ただ勝利がもたらすこの自信は、たちまち容易に慢心へと変わる。
試合に勝ち、賞賛を浴び続ければ、自分はもう一人前なのだと勘違いする。もしそれを正す指導者や親がいなければ、勝負に勝つために身に付けたエゴイズムも後押しして、自分は常人とは異なる特別な人間だと思い込む。やがて少々なら社会通念を無視しても許されるとさえ考えるようになる。
こうなれば社会通念と自分の考えとのズレを修正する必要がなくなるし、むしろ社会通念からの逸脱は己が特別な人間であることの証左であると肯定的に解釈するようになる。

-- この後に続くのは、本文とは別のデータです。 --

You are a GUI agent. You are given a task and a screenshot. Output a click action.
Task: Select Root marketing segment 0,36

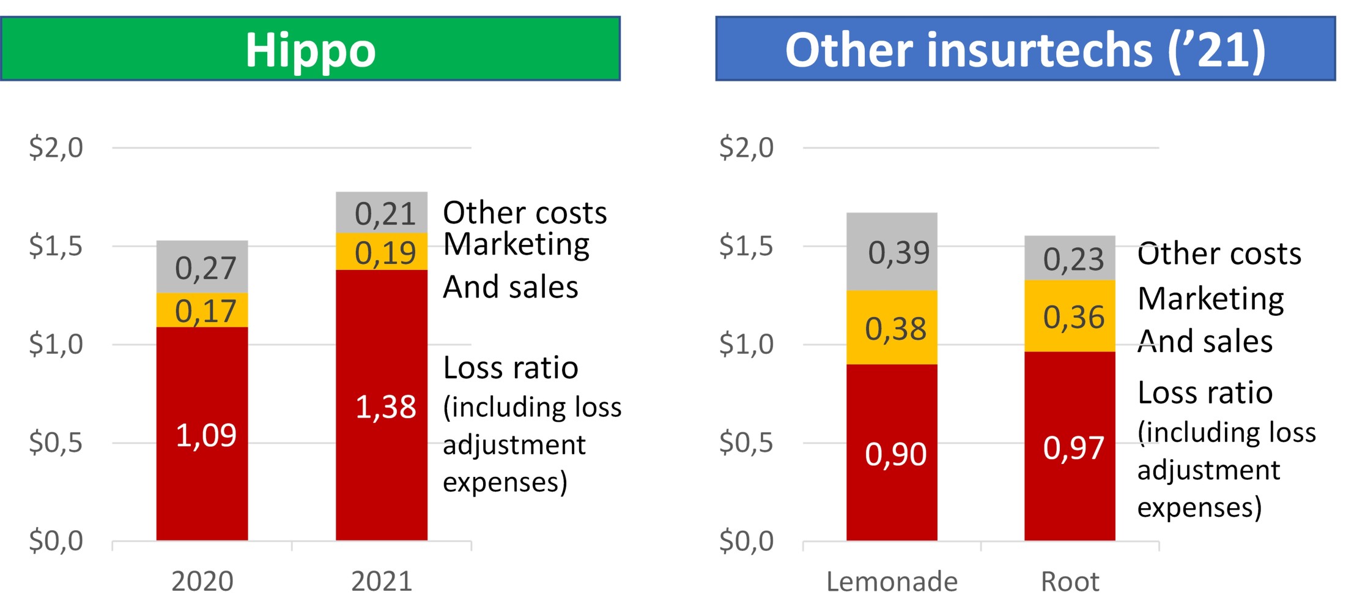[1070, 316]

こうして「全能感」を獲得するに至る。勝利は、その取り扱い方を間違えれば「全能感」を植えつける麻薬になりえるのである。
競技を取り上げられたら何も残らない自分に絶望する
スポーツ推薦生が非行に走るのは、この「全能感」がただの思い込みであったと気付き、スポーツを取り去れば空っぽに過ぎなかった自分を突き付けられたからである。また、一部のアスリートが著しく社会通念から逸脱する行為に至るのは、成長期に勝ち続けたことで「全能感」を内面化し、自分はなにをしても許される存在なのだと高をくくっているからだ。
いずれも自我が形成される大切な時期に、スポーツだけに取り組み、勝利だけを追い続けたからである。勉学も、友達や家族と過ごす時間も犠牲にして、練習に明け暮れたからである。
むろんこうしてスポーツをする子供全員が、慢心の果てにある「全能感」を内面化するわけではない。